** Data section follows **

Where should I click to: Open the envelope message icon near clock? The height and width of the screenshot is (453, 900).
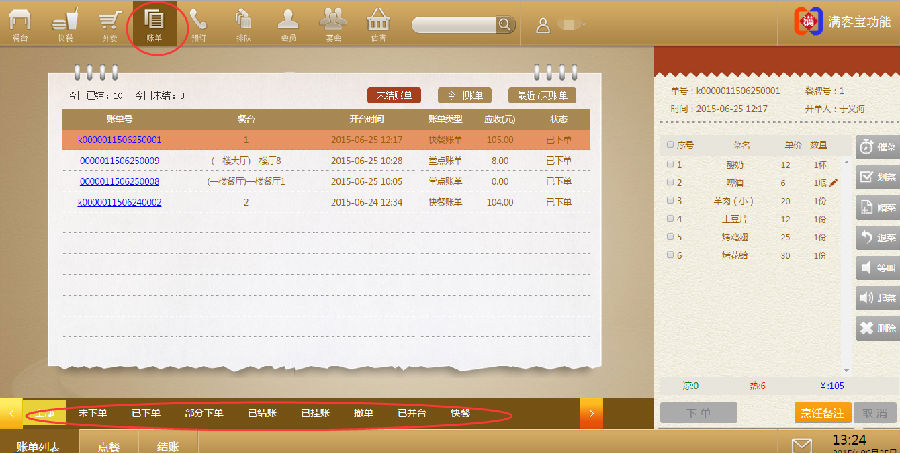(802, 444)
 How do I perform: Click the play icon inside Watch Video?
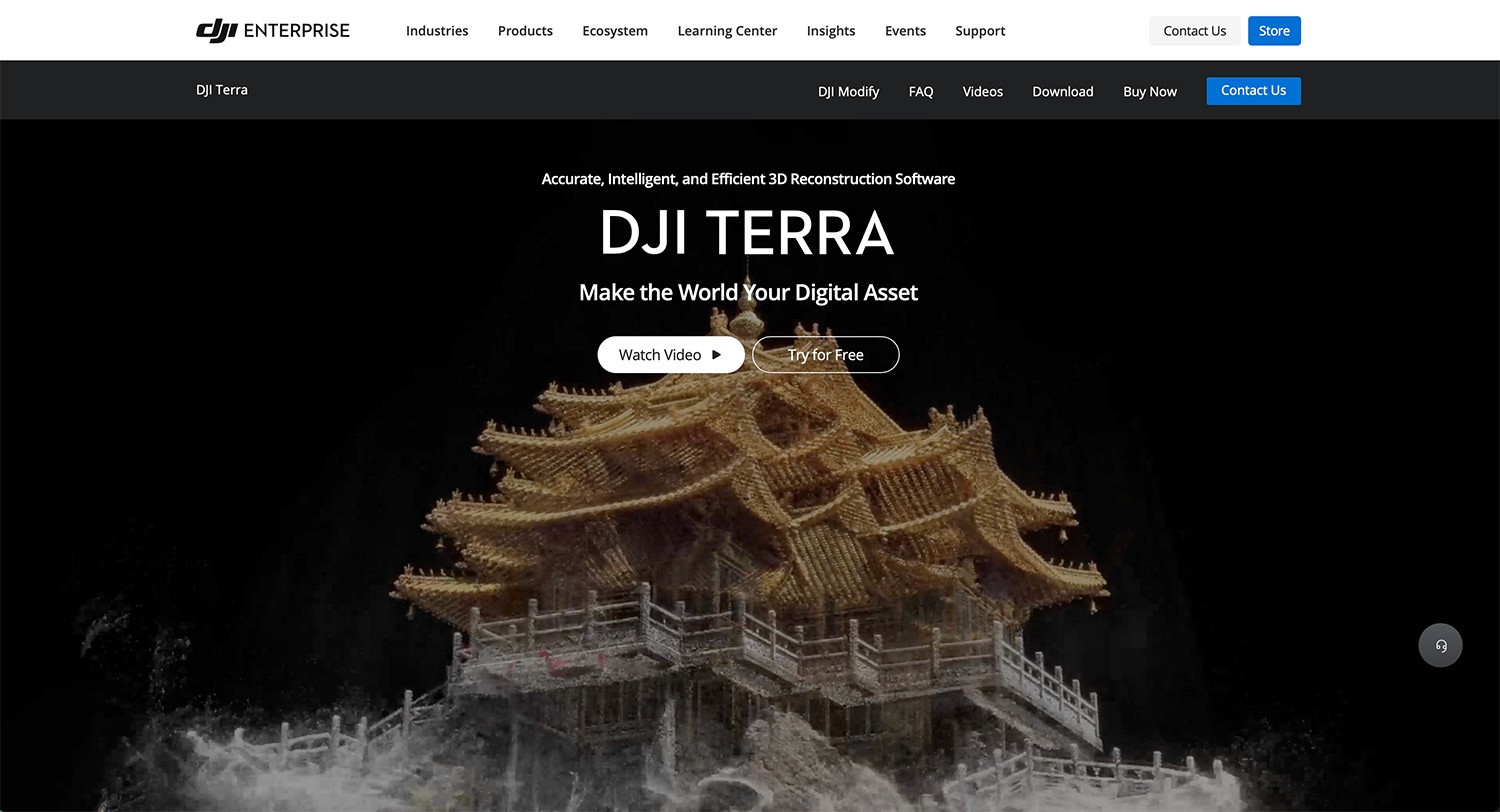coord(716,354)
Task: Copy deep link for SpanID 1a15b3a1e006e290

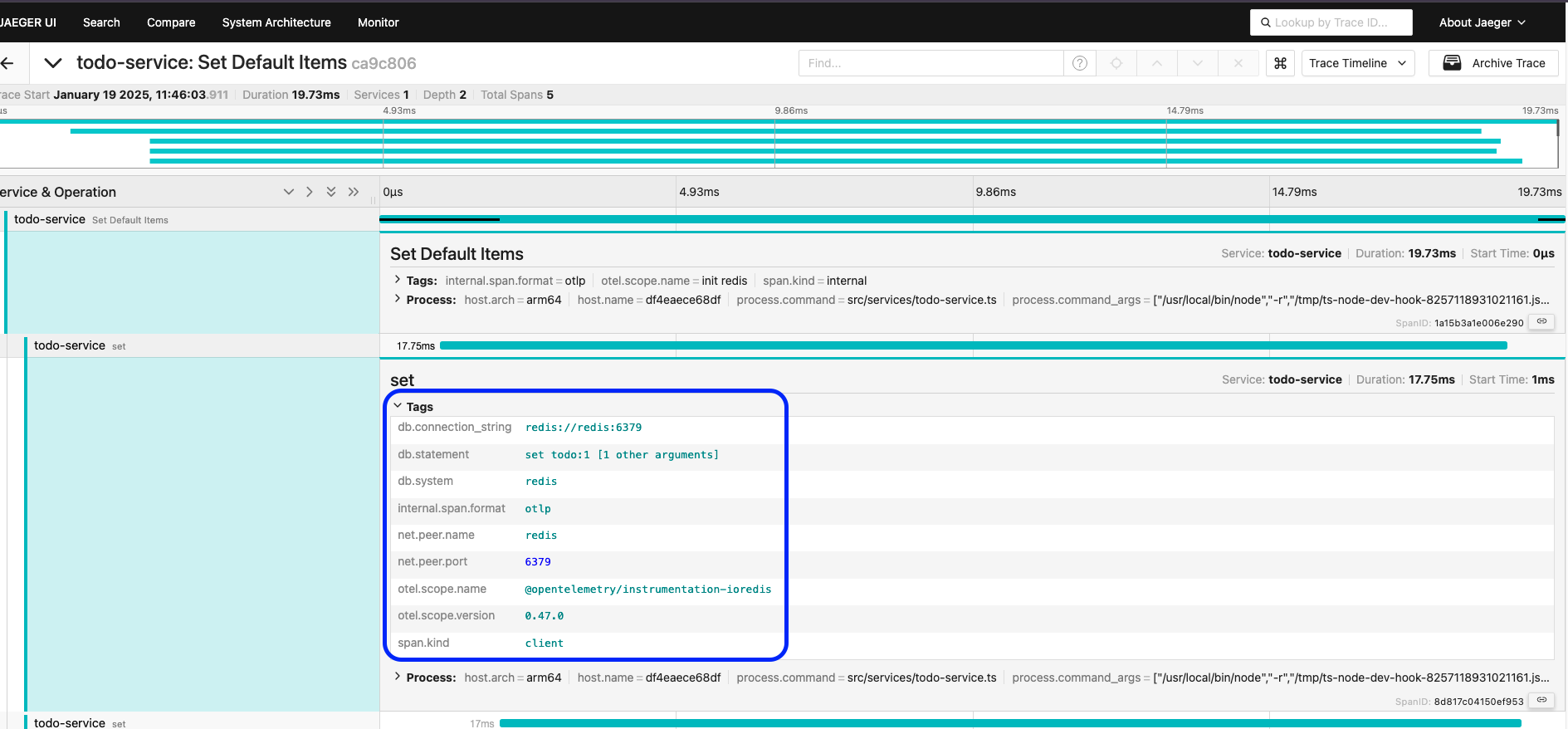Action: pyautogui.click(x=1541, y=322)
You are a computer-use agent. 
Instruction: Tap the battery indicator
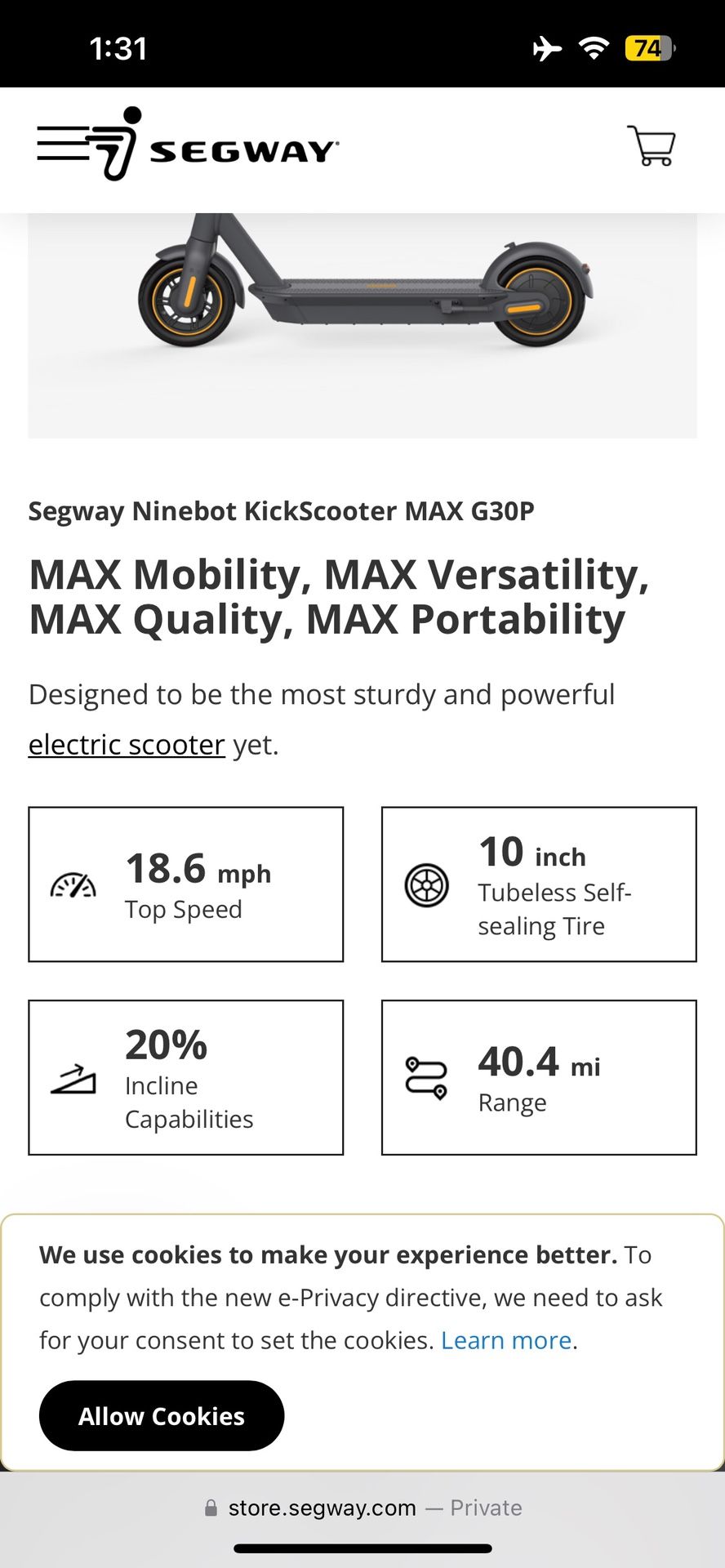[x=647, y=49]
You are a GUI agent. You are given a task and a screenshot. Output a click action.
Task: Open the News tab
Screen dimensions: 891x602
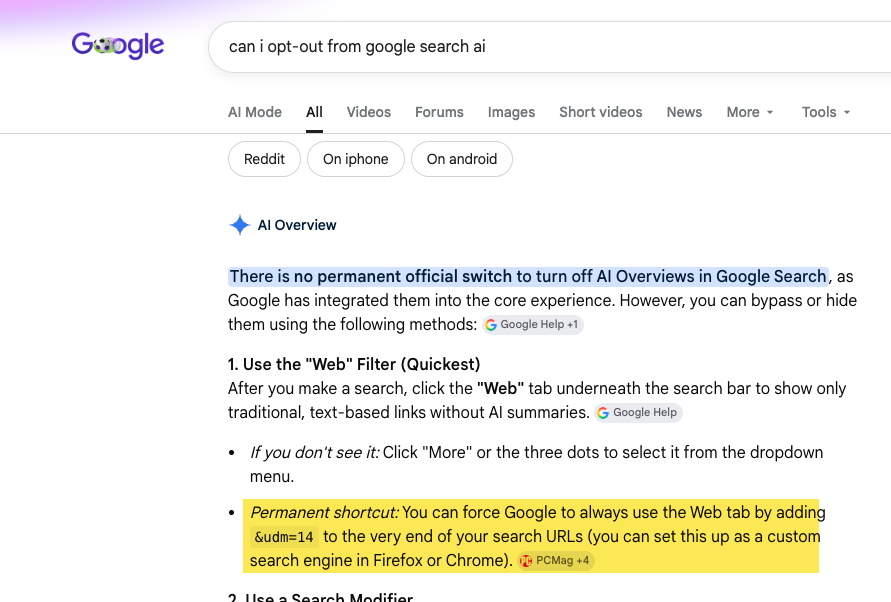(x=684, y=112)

** End of Data section **

» Activity
Return nothing except the lines from the one containing "How do I perform: Click" through the final line of the data, copied exactly. Leave out all pictures.

» Task response
 How do I perform: Click the play icon inside Watch Video?
coord(716,354)
Task: Copy deep link for SpanID 1a15b3a1e006e290

Action: pyautogui.click(x=1541, y=322)
You are a computer-use agent. 
Instruction: Tap the battery indicator
[x=647, y=49]
You are a GUI agent. You are given a task and a screenshot. Output a click action.
Task: Open the News tab
Screen dimensions: 891x602
(x=684, y=112)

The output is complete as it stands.